- _PROBLEMS TO WORK ON_
1. In the text on Muhsin's career below, on what date did he present his credentials to the Governor General of Canada?
2. Transcribe the part of the text on Muhsin's career below from "In August 2024, President" up to and including "visited Canada before.".

- _EXTRACT TO READ_

On 27 October 2020, Muhsin was installed as the minister's senior advisor (expert staff) for inter-institutional relations. He returned to Jakarta to assume his duties in January 2021. During his tenure, he led the Indonesian delegation in the fourth Conference of Parties (COP4) to the Minamata Convention on Mercury in March 2022. He introduced the Bali Declaration on Combating Illegal Trade of Mercury, which is non-binding and aims to promote international cooperation to curb illegal mercury trade.

In August 2024, President Joko Widodo nominated Muhsin as Indonesia's ambassador to Canada, with concurrent accreditation to the ICAO. He passed a fit and proper test held by the House of Representative's first commission in September that year and was installed by President Prabowo Subianto on 24 March 2025. His appointment marked his first assignment to Canada, as he had never visited Canada before.

Shortly after his installation, he and five other new ambassadors from UGM met with UGM rector Ova Emilia and Yogyakarta governor Hamengkubuwono X. In April 2025, Muhsin held several meetings with various groups, including journalists, to gather input for his new assignment. He arrived on 29 June 2025 and presented his credentials to Secretary General of ICAO Juan Carlos Salazar Gómez on 3 September 2025 and to the Governor General of Canada Mary Simon on 15 September 2025.

== Personal life ==
Muhsin is married to Mariam Rahmania.

- _GIVEN INFORMATION_
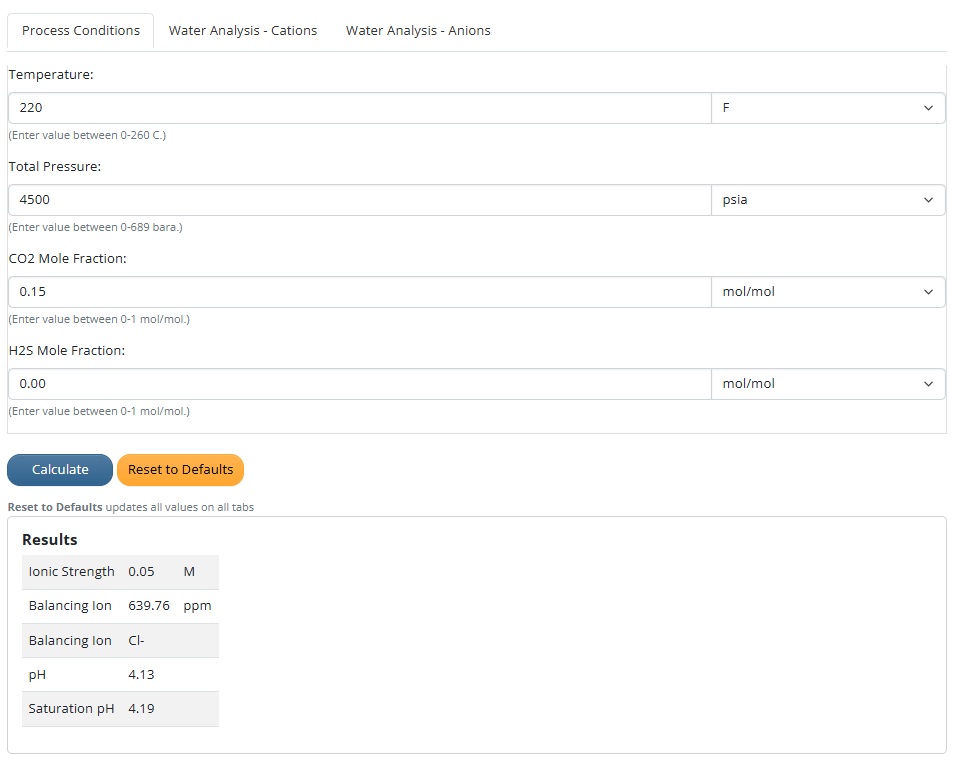The width and height of the screenshot is (956, 766).
Task: Click the Ionic Strength value 0.05
Action: click(141, 572)
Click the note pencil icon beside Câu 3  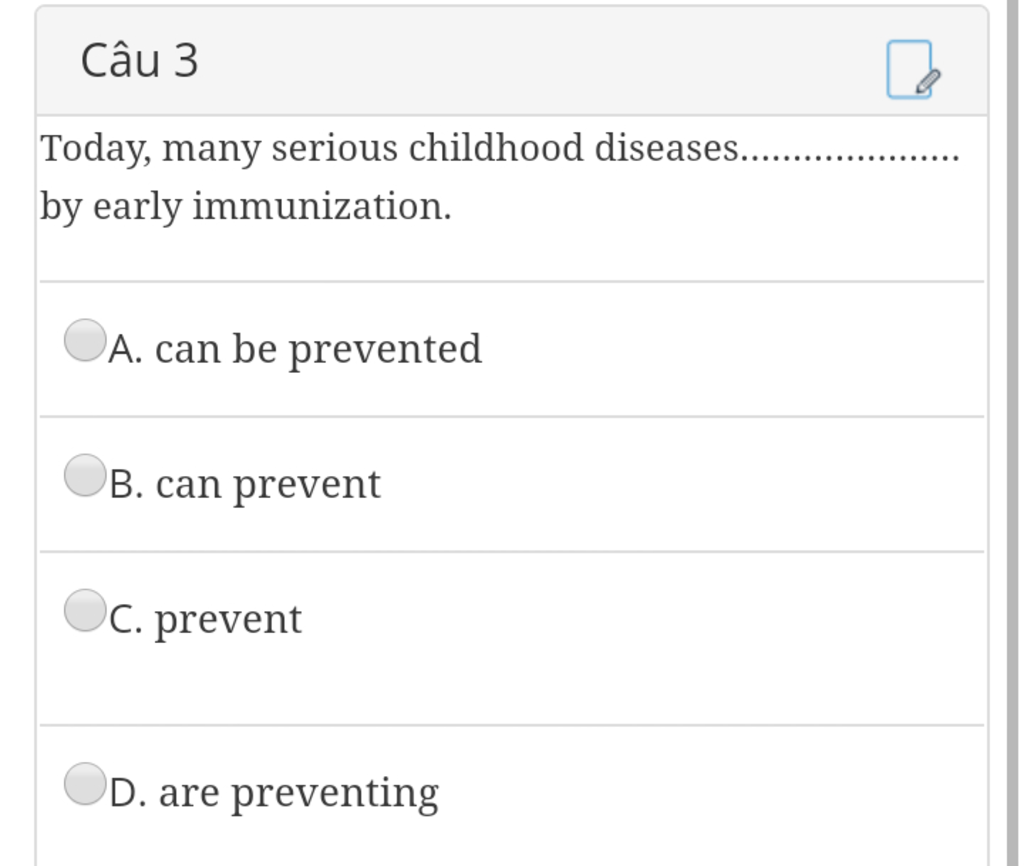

- _RESULTS IN ORDER_
1. 15 September 2025

2.
In August 2024, President Joko Widodo nominated Muhsin as Indonesia's ambassador to Canada, with concurrent accreditation to the ICAO. He passed a fit and proper test held by the House of Representative's first commission in September that year and was installed by President Prabowo Subianto on 24 March 2025. His appointment marked his first assignment to Canada, as he had never visited Canada before.